# Article
╭──
BEC Study Group Q4 2016 - Page 24

  • Creator
    Topic
  • #836143
    jeff
    Keymaster

    Welcome to the Q4 2016 CPA Exam Study Group for BEC.

    If this is your first post in the study group – please post your target exam date (just the time frame to preserve your anonymity), and your past history with this exam (optional, of course).

    Jeff Elliott, CPA (KS) | Another71 | NINJA CPA | NINJA CMA | NINJA CPE

Viewing 15 replies - 346 through 360 (of 569 total)
  • Author
    Replies
  • #1274844
    undeniabletwins2
    Participant

    Hi All, I am by no means a first time user of this site, i am a work in progress. hoping to take BEC Nov for the second time. Last time in FEB i got a 60% MCQ killed me. TBS was a breeze.

    Good luck everyone.

    AUD - 58, 62, 56, OCT 2015
    BEC - August 22,2015
    FAR - TBD
    REG - TBD

    BECKER LIVE CLASSES, BECKER TEXTBOOKS,FINAL REVIEW, FLASHCARDS/NINJA MCQS, NOTES AND AUDIO/WILEY FOCUS NOTES.

    IF U TRY AND U DONT SUCEED, TRY AND TRY AGAIN...GIVING UP IS NOT AN OPTION.

    #1274920
    struggler
    Participant

    Ok, I get that. Thanks Michael!

    #1275222
    bronze5988
    Participant

    @undeniabletwins2
    How are you studying differently the second time around? I am also planning on retaking BEC at the end of November.
    Also, did you study/pass different tests between Feb. and now?
    thanks

    #1290346
    iamonloose
    Participant

    I will be taking BEC in 4 hours but I still don't know the answer to the following questions:

    The working capital financing policy that subjects the firm to the greatest risk of being unable to meet the firm’s maturing obligations is the policy that finances:

    a. Fluctuating current assets with short-term debt

    b. Permanent current assets with long-term debt

    c. Permanent current assets with short-term debt

    d. Fluctuating current assets with long-term debt

    Why is A not the correct answer. Can someone please shed some light.

    #1290570
    Indiva
    Participant

    Question:
    I am scheduled to sit for BEC on 11/21. How do I use my time studyng effectively using Yaeger materials ( work full time and have 2 small children)? I have Audio, the book, and the video lectures. I am definitely a note taker. Do I read the chapters and take notes or is there additional value by watching the lectures? I also listen to the audio material. Thanks in advance fo rany feedback.

    #1303189
    ZeXaT
    Participant

    I have Question:
    Issuing common stock will increase a company financial leverage?

    #1303668
    struggler
    Participant

    Can anyone explain how to solve this problem?
╰──
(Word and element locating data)
╭──
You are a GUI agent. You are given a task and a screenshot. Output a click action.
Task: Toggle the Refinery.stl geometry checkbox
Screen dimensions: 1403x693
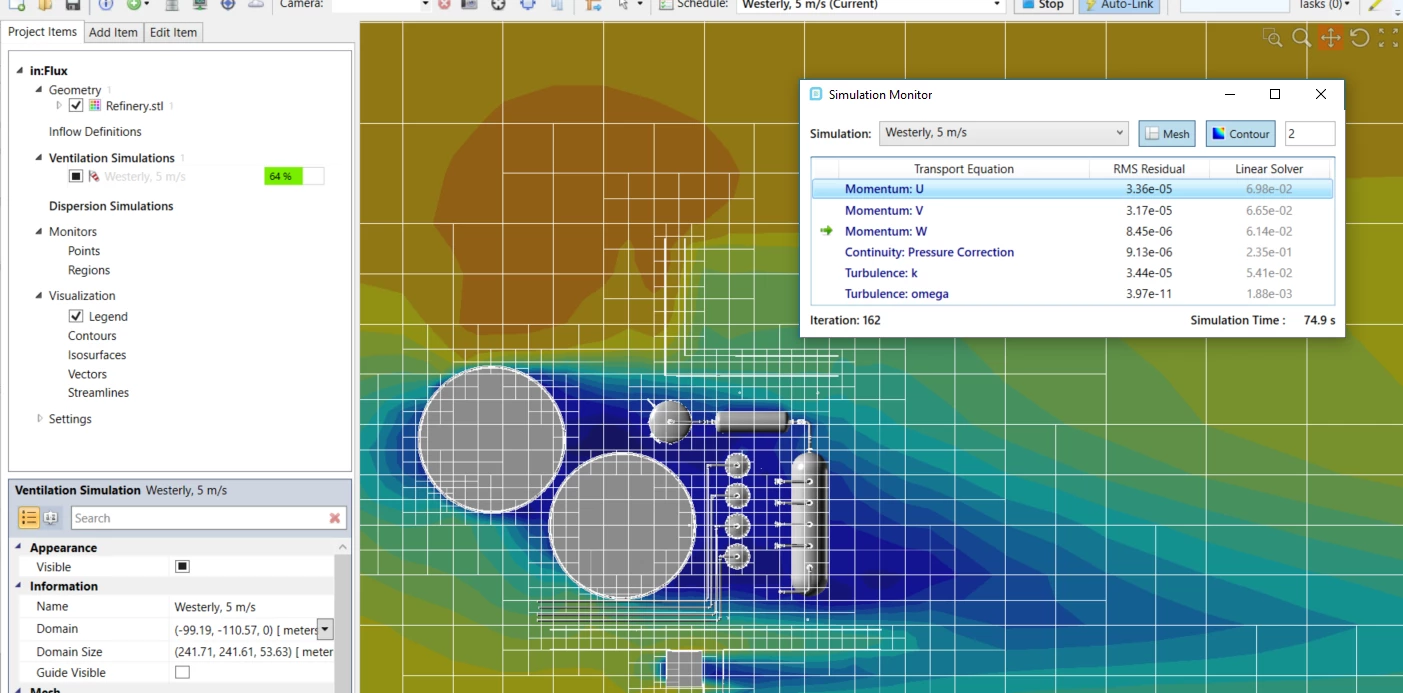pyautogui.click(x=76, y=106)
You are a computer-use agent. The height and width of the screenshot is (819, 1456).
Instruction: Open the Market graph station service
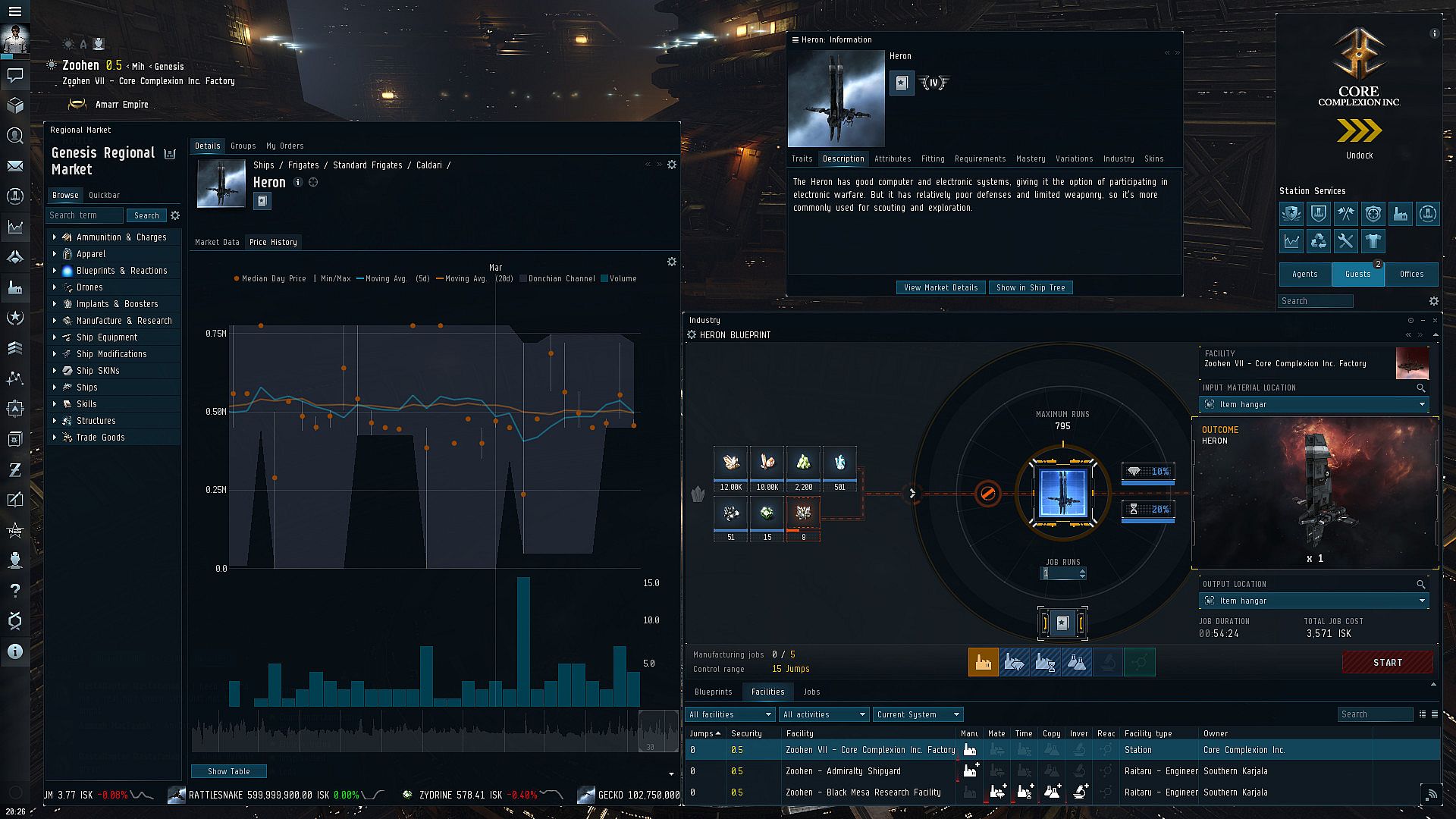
╰──
# Set tasks
#1 From the BEC study group thread, reproduce the passage that begins at the words "If this is your" and ends after the words "(optional, of course).".
#2 Render the entries as a JSON list of strings, one string per line and no blank lines, starting at the line that contains "You are a computer-use" and continuing through the last line of the entries. Omit the pictures.

# Answers to the problems
#1
If this is your first post in the study group – please post your target exam date (just the time frame to preserve your anonymity), and your past history with this exam (optional, of course).

#2
[
  "You are a computer-use agent. The height and width of the screenshot is (819, 1456).",
  "Instruction: Open the Market graph station service"
]